Extracted data entries:
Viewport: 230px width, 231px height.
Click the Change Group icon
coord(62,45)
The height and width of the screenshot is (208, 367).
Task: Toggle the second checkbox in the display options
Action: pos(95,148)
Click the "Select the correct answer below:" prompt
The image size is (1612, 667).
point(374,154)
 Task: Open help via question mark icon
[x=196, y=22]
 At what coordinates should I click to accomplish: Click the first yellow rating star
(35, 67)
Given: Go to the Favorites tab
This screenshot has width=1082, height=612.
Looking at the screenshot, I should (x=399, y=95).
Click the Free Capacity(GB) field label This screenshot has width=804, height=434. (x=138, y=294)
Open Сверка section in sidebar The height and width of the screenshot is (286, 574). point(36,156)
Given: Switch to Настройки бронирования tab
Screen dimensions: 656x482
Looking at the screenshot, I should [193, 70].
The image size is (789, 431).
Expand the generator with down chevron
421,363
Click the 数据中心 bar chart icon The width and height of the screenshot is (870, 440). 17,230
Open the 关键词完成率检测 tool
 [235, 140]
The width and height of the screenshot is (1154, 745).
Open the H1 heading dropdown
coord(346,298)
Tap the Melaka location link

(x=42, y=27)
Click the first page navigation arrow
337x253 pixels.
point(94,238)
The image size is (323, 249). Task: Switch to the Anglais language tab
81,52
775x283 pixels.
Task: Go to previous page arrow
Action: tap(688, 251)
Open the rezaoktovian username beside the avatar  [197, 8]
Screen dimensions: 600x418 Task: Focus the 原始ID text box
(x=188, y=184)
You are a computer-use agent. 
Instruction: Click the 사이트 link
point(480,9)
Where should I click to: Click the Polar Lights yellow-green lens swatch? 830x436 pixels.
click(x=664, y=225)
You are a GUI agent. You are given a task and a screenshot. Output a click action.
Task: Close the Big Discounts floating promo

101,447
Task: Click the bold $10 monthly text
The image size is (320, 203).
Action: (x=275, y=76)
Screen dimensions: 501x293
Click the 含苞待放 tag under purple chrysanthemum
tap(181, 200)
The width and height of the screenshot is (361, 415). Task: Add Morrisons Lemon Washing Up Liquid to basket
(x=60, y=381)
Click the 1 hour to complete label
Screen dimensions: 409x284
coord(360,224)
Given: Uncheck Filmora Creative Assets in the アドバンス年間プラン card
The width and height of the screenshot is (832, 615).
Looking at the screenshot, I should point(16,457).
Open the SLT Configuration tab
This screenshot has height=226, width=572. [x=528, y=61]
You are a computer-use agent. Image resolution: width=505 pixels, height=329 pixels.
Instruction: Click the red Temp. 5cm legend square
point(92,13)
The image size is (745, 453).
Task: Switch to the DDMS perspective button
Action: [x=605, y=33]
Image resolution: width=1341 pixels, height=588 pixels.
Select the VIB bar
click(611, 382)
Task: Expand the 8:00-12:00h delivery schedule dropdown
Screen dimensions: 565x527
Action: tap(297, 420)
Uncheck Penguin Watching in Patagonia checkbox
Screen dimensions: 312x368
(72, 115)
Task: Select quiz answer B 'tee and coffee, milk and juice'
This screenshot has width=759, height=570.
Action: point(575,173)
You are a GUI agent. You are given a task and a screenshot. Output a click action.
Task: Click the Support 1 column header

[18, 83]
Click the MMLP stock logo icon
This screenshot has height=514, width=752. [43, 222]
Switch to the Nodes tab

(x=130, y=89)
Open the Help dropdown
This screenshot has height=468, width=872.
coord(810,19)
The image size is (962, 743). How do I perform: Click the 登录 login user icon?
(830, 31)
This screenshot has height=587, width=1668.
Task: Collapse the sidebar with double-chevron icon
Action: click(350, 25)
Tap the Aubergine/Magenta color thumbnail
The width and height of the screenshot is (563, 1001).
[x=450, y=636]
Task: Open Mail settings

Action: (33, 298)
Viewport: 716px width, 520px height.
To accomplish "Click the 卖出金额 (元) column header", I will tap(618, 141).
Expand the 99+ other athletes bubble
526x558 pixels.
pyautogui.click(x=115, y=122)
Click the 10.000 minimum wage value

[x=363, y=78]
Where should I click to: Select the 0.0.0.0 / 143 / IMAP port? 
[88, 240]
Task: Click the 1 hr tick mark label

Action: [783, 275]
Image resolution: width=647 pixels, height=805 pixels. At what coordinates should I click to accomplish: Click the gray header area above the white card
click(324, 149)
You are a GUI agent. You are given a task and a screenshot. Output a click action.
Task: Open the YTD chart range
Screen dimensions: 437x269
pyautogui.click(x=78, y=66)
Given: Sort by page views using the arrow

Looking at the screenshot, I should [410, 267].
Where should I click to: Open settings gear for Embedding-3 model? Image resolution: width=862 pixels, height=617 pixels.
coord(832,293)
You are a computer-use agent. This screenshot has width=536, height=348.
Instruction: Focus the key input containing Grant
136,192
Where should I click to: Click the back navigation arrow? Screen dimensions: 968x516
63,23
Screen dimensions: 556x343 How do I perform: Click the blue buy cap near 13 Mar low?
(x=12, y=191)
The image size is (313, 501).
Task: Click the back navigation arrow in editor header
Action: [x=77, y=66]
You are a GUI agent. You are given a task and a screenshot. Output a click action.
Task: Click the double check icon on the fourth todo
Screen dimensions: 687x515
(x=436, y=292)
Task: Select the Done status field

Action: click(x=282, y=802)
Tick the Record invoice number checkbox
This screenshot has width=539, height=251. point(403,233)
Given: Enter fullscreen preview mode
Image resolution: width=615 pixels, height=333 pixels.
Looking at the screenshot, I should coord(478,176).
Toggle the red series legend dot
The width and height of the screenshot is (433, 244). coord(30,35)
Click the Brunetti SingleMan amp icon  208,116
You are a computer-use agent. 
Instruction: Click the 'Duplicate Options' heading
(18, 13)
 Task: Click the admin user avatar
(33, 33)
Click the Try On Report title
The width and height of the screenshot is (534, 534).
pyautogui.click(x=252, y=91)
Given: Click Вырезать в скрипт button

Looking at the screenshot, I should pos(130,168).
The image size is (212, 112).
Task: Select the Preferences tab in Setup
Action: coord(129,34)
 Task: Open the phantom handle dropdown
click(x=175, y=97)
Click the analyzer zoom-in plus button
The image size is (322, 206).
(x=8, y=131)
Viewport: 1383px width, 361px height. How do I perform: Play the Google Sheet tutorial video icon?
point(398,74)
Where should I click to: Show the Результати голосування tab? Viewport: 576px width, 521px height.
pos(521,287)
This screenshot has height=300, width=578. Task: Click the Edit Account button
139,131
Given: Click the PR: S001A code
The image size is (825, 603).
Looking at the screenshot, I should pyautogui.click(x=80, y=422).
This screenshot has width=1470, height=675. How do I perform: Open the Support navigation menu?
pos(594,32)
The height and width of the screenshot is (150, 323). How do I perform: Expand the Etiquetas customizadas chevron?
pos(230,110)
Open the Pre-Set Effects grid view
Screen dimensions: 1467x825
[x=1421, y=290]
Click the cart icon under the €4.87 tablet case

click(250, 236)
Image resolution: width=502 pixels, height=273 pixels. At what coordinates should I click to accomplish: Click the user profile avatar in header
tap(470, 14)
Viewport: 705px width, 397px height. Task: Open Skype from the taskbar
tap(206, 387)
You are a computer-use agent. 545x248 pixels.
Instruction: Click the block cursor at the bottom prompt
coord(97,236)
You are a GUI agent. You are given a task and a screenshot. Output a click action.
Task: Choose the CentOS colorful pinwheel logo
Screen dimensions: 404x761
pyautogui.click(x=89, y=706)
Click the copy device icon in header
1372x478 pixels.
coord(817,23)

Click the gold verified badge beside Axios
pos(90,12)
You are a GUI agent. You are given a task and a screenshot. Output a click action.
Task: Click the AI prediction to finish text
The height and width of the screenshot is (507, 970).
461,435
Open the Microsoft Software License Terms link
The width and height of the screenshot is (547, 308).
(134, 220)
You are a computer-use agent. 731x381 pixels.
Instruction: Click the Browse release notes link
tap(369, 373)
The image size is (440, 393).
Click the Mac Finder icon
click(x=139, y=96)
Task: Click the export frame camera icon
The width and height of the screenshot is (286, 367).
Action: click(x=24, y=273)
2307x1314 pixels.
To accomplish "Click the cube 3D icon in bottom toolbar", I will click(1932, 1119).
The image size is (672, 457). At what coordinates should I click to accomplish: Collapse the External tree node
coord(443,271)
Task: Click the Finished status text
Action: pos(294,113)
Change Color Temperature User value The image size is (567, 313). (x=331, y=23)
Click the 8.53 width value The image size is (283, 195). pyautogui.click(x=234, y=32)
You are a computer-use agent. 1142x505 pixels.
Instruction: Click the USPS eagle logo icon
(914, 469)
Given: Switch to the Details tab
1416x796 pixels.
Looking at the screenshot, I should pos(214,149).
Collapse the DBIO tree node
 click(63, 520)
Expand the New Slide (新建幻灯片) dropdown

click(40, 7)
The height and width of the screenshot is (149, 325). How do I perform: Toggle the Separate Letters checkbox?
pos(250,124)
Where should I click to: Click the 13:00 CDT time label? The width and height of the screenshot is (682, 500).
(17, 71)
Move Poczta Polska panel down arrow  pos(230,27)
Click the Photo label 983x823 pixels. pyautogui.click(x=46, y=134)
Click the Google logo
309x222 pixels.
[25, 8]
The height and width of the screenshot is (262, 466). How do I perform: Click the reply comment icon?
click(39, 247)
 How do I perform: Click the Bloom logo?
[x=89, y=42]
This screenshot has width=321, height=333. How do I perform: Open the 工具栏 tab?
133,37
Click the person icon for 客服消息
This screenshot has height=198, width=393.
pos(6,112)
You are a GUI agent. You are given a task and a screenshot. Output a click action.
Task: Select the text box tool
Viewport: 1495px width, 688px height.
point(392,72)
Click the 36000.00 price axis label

_TASK REQUIREMENTS_: Give only a number, the count of lines above that include the string "chart".

_ANSWER BOX_: 2